[WORK TO COMPLETE]: Locate each line in the items below that contains the string "Guachené" and copy those lines. Matching is case-sensitive.

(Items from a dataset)
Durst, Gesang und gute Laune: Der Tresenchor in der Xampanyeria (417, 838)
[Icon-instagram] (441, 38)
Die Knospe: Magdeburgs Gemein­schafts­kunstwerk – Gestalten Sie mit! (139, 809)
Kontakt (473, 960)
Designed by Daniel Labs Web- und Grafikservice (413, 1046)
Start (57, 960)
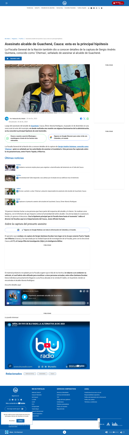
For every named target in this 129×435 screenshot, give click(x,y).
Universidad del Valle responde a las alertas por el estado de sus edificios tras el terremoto (49, 178)
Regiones (14, 38)
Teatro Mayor (35, 409)
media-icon (64, 432)
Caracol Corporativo (37, 413)
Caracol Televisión (37, 395)
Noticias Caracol (36, 392)
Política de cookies (89, 399)
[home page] (64, 3)
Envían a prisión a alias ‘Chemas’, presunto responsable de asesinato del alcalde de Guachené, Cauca (52, 191)
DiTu (33, 404)
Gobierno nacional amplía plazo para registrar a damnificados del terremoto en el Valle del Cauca (51, 167)
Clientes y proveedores (63, 404)
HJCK (33, 402)
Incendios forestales (70, 8)
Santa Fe (37, 8)
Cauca (52, 373)
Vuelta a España (82, 8)
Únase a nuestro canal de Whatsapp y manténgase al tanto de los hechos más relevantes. (24, 138)
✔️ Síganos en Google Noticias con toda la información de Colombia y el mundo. (49, 230)
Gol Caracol (35, 397)
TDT (58, 397)
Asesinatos (42, 373)
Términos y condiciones (90, 402)
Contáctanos (60, 402)
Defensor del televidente (63, 395)
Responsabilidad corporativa (92, 395)
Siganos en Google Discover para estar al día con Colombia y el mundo (70, 137)
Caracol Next (35, 416)
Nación (18, 199)
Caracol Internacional (37, 411)
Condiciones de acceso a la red (92, 392)
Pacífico (21, 38)
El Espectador (35, 406)
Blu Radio (7, 38)
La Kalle (34, 399)
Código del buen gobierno (63, 399)
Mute (106, 432)
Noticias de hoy (30, 373)
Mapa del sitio (60, 409)
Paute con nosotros (62, 406)
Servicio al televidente (62, 392)
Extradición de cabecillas (48, 8)
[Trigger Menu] (6, 3)
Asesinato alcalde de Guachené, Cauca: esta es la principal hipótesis (44, 38)
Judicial (18, 188)
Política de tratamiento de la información (95, 397)
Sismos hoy (59, 8)
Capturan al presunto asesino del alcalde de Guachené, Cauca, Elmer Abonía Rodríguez (48, 201)
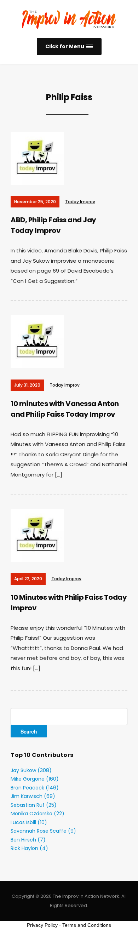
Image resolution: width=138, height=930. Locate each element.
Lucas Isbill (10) (29, 822)
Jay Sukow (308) (31, 770)
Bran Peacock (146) (35, 787)
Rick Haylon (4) (29, 848)
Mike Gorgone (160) (35, 778)
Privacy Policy (42, 925)
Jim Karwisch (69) (33, 796)
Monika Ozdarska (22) (37, 813)
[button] (69, 46)
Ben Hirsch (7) (28, 839)
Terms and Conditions (86, 925)
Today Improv (80, 202)
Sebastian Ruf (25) (34, 805)
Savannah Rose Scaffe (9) (43, 830)
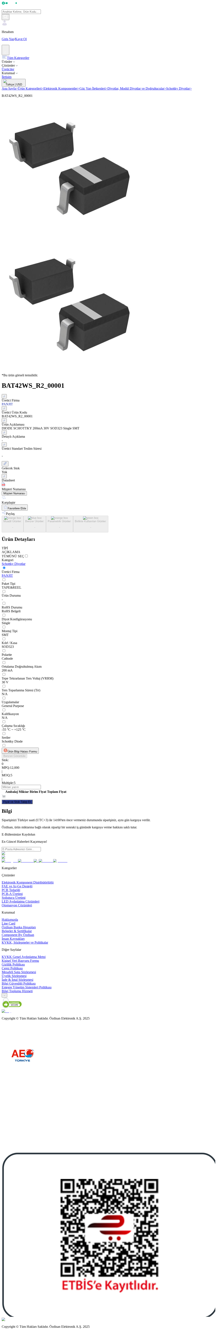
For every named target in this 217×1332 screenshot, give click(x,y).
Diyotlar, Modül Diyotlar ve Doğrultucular (136, 88)
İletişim (6, 77)
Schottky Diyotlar (179, 88)
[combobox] (4, 995)
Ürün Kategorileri (30, 88)
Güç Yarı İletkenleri (93, 88)
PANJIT (7, 575)
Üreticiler (8, 69)
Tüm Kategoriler (18, 58)
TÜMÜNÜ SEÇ (13, 556)
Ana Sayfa (10, 88)
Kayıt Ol (21, 39)
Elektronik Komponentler (61, 88)
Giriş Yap (8, 39)
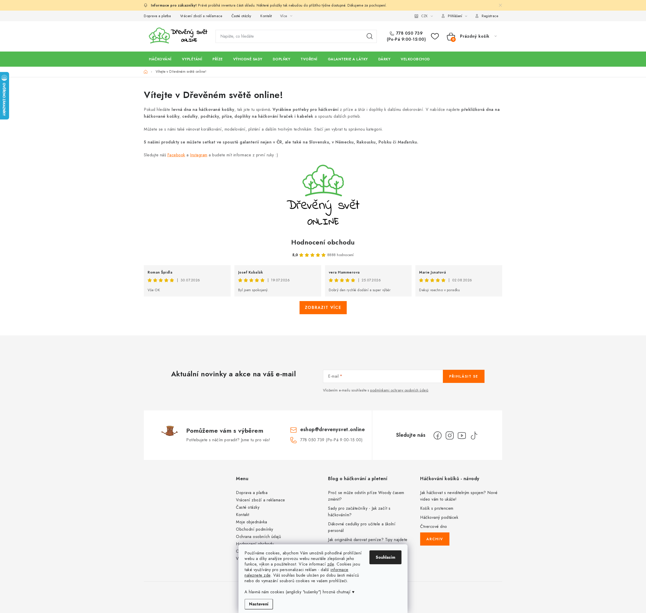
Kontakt (266, 15)
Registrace (490, 15)
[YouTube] (462, 435)
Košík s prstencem (436, 508)
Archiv (434, 539)
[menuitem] (160, 59)
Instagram (198, 155)
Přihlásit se (463, 376)
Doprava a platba (157, 15)
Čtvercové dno (433, 526)
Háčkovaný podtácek (439, 517)
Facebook (176, 155)
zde (330, 564)
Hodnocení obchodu (323, 242)
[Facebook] (438, 435)
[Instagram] (450, 435)
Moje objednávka (251, 522)
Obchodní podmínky (254, 529)
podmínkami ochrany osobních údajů (399, 390)
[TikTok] (474, 435)
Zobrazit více (323, 307)
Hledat (370, 36)
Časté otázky (241, 15)
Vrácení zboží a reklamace (201, 15)
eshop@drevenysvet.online (332, 429)
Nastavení (258, 604)
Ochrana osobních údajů (258, 537)
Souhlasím (385, 557)
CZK (424, 15)
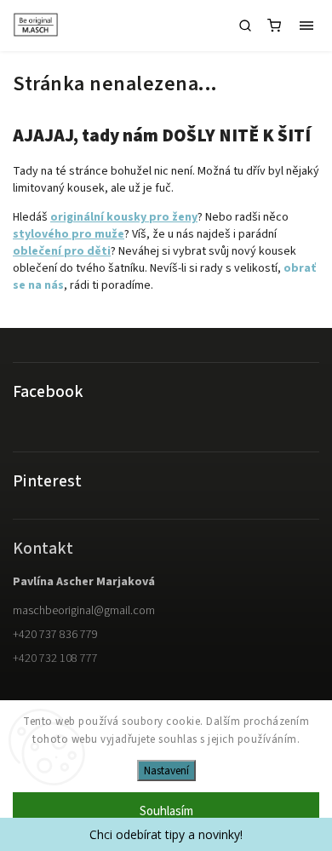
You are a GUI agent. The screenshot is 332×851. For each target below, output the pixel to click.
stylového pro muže (68, 234)
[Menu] (306, 26)
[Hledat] (245, 25)
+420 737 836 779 (55, 634)
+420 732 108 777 (55, 658)
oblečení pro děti (62, 251)
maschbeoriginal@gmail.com (84, 610)
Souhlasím (166, 811)
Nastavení (166, 770)
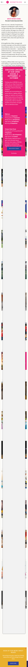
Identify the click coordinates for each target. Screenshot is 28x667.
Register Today (14, 148)
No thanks (14, 153)
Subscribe (13, 663)
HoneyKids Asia (14, 2)
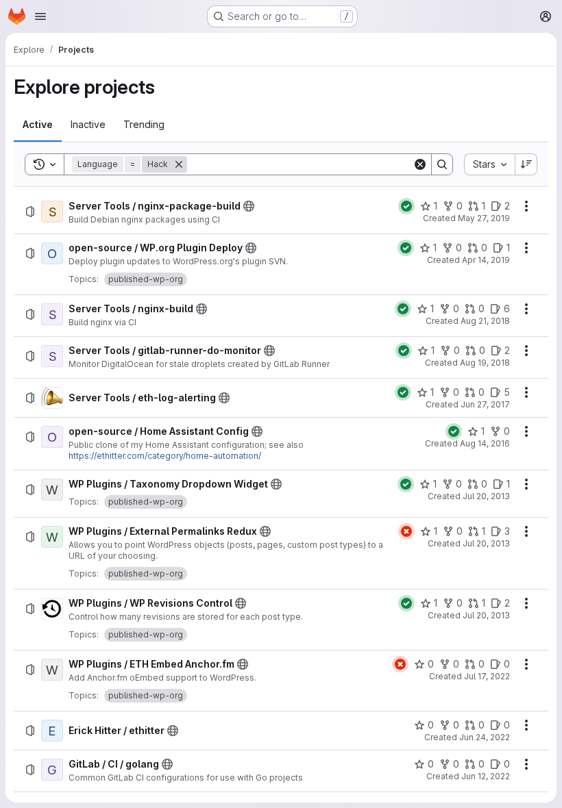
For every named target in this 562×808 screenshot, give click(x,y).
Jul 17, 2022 (487, 676)
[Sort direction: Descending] (526, 164)
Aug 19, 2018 (485, 362)
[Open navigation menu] (40, 16)
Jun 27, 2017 (485, 404)
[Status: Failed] (406, 531)
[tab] (38, 125)
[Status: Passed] (406, 206)
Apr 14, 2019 (486, 260)
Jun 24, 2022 (484, 737)
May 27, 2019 (484, 218)
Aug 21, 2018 (485, 321)
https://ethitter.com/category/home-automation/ (165, 456)
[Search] (442, 164)
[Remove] (179, 164)
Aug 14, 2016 (485, 443)
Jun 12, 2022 (485, 776)
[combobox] (489, 164)
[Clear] (420, 164)
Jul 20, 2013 (486, 496)
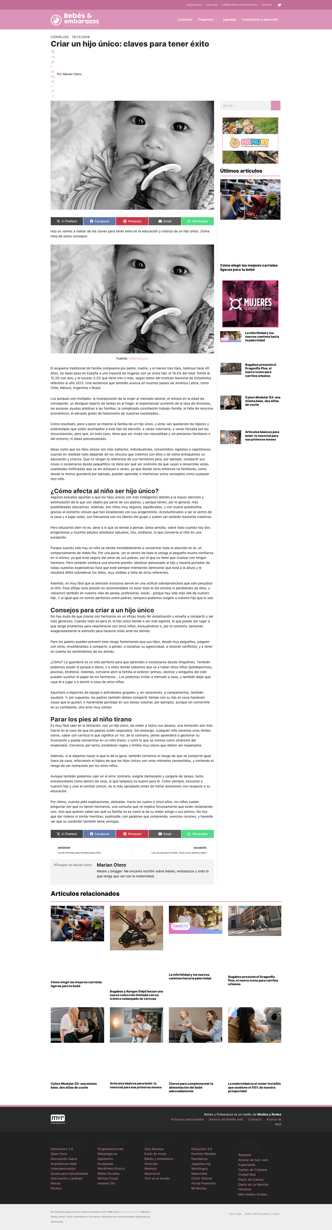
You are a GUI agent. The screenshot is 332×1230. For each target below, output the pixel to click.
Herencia (244, 1189)
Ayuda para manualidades (69, 1173)
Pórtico (56, 1188)
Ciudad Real (247, 1174)
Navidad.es (199, 1159)
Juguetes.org (200, 1164)
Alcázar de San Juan (253, 1160)
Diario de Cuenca (250, 1179)
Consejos (60, 37)
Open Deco (59, 1154)
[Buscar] (276, 105)
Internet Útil (106, 1183)
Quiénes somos (194, 5)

[THE RESULT]:
Envían a prisión a alias ‘Chemas’, presunto responsable de asesinato del alcalde de Guachené, Cauca (52, 191)
Asesinato alcalde de Guachené, Cauca: esta es la principal hipótesis (44, 38)
Capturan al presunto asesino del alcalde de Guachené, Cauca, Elmer Abonía Rodríguez (48, 201)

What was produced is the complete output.